The problem: Repeat the full listing exactly.

Data for review:
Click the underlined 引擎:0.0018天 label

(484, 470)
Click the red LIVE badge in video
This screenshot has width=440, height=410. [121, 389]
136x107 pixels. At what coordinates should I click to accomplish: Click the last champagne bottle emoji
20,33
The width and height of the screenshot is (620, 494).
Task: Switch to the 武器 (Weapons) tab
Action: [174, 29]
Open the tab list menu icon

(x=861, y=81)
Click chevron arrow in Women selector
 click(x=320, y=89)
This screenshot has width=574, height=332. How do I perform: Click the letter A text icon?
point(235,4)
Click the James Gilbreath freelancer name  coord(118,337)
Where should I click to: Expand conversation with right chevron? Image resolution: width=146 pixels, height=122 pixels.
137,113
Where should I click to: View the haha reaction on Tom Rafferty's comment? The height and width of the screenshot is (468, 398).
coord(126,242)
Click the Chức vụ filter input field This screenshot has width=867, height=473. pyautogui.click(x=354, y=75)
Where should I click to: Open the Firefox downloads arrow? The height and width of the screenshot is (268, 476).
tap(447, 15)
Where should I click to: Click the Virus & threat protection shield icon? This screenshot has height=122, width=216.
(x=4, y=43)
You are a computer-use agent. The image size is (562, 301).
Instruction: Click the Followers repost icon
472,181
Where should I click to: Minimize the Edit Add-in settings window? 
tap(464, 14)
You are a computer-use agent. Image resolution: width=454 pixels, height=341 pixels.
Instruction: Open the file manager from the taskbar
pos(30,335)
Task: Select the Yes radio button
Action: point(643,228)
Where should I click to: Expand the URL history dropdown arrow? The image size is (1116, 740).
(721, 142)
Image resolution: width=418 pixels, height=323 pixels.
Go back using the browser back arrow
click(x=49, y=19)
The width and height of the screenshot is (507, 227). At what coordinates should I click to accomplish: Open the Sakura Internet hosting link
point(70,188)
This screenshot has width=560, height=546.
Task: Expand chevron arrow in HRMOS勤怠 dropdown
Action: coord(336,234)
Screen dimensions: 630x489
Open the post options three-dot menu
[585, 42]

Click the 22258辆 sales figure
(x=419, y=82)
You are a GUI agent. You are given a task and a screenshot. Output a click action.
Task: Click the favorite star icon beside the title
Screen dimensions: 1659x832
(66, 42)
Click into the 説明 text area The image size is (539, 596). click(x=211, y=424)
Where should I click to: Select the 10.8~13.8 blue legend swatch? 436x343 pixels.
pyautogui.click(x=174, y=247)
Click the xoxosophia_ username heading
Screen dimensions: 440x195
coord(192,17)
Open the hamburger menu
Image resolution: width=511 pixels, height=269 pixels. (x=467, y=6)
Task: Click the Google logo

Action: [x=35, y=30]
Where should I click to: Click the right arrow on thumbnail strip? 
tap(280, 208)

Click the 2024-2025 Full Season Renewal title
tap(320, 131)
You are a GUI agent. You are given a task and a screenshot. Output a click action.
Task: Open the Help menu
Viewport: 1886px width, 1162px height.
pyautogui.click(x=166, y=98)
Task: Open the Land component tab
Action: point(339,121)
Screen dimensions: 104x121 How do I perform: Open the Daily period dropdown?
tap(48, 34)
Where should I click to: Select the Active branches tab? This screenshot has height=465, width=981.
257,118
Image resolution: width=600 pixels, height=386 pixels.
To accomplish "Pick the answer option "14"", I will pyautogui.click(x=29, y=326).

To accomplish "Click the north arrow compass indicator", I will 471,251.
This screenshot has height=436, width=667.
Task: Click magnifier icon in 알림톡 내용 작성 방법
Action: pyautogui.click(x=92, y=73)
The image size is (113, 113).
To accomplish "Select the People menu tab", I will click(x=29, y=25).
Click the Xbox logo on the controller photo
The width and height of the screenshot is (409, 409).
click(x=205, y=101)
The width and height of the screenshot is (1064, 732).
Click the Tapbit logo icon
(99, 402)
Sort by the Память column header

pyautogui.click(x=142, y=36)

Output of the task:
Click the underlined 引擎:0.0018天 label

(484, 470)
Click the red LIVE badge in video
This screenshot has width=440, height=410. [121, 389]
136x107 pixels. At what coordinates should I click to accomplish: Click the last champagne bottle emoji
20,33
The width and height of the screenshot is (620, 494).
Task: Switch to the 武器 (Weapons) tab
Action: [174, 29]
Open the tab list menu icon

(x=861, y=81)
Click chevron arrow in Women selector
 click(x=320, y=89)
This screenshot has width=574, height=332. How do I perform: Click the letter A text icon?
point(235,4)
Click the James Gilbreath freelancer name  coord(118,337)
Where should I click to: Expand conversation with right chevron? Image resolution: width=146 pixels, height=122 pixels.
137,113
Where should I click to: View the haha reaction on Tom Rafferty's comment? The height and width of the screenshot is (468, 398).
coord(126,242)
Click the Chức vụ filter input field This screenshot has width=867, height=473. pyautogui.click(x=354, y=75)
Where should I click to: Open the Firefox downloads arrow? The height and width of the screenshot is (268, 476).
tap(447, 15)
Where should I click to: Click the Virus & threat protection shield icon? This screenshot has height=122, width=216.
(x=4, y=43)
You are a computer-use agent. The image size is (562, 301).
Instruction: Click the Followers repost icon
472,181
Where should I click to: Minimize the Edit Add-in settings window? 
tap(464, 14)
You are a computer-use agent. Image resolution: width=454 pixels, height=341 pixels.
Instruction: Open the file manager from the taskbar
pos(30,335)
Task: Select the Yes radio button
Action: point(643,228)
Where should I click to: Expand the URL history dropdown arrow? The image size is (1116, 740).
(721, 142)
Image resolution: width=418 pixels, height=323 pixels.
Go back using the browser back arrow
click(x=49, y=19)
The width and height of the screenshot is (507, 227). At what coordinates should I click to accomplish: Open the Sakura Internet hosting link
point(70,188)
This screenshot has width=560, height=546.
Task: Expand chevron arrow in HRMOS勤怠 dropdown
Action: coord(336,234)
Screen dimensions: 630x489
Open the post options three-dot menu
[585, 42]

Click the 22258辆 sales figure
(x=419, y=82)
You are a GUI agent. You are given a task and a screenshot. Output a click action.
Task: Click the favorite star icon beside the title
Screen dimensions: 1659x832
(66, 42)
Click into the 説明 text area The image size is (539, 596). click(x=211, y=424)
Where should I click to: Select the 10.8~13.8 blue legend swatch? 436x343 pixels.
pyautogui.click(x=174, y=247)
Click the xoxosophia_ username heading
Screen dimensions: 440x195
coord(192,17)
Open the hamburger menu
Image resolution: width=511 pixels, height=269 pixels. (x=467, y=6)
Task: Click the Google logo

Action: [x=35, y=30]
Where should I click to: Click the right arrow on thumbnail strip? 
tap(280, 208)

Click the 2024-2025 Full Season Renewal title
tap(320, 131)
You are a GUI agent. You are given a task and a screenshot. Output a click action.
Task: Open the Help menu
Viewport: 1886px width, 1162px height.
pyautogui.click(x=166, y=98)
Task: Open the Land component tab
Action: point(339,121)
Screen dimensions: 104x121 How do I perform: Open the Daily period dropdown?
tap(48, 34)
Where should I click to: Select the Active branches tab? This screenshot has height=465, width=981.
257,118
Image resolution: width=600 pixels, height=386 pixels.
To accomplish "Pick the answer option "14"", I will pyautogui.click(x=29, y=326).

To accomplish "Click the north arrow compass indicator", I will 471,251.
This screenshot has height=436, width=667.
Task: Click magnifier icon in 알림톡 내용 작성 방법
Action: pyautogui.click(x=92, y=73)
The image size is (113, 113).
To accomplish "Select the People menu tab", I will click(x=29, y=25).
Click the Xbox logo on the controller photo
The width and height of the screenshot is (409, 409).
click(x=205, y=101)
The width and height of the screenshot is (1064, 732).
Click the Tapbit logo icon
(99, 402)
Sort by the Память column header

pyautogui.click(x=142, y=36)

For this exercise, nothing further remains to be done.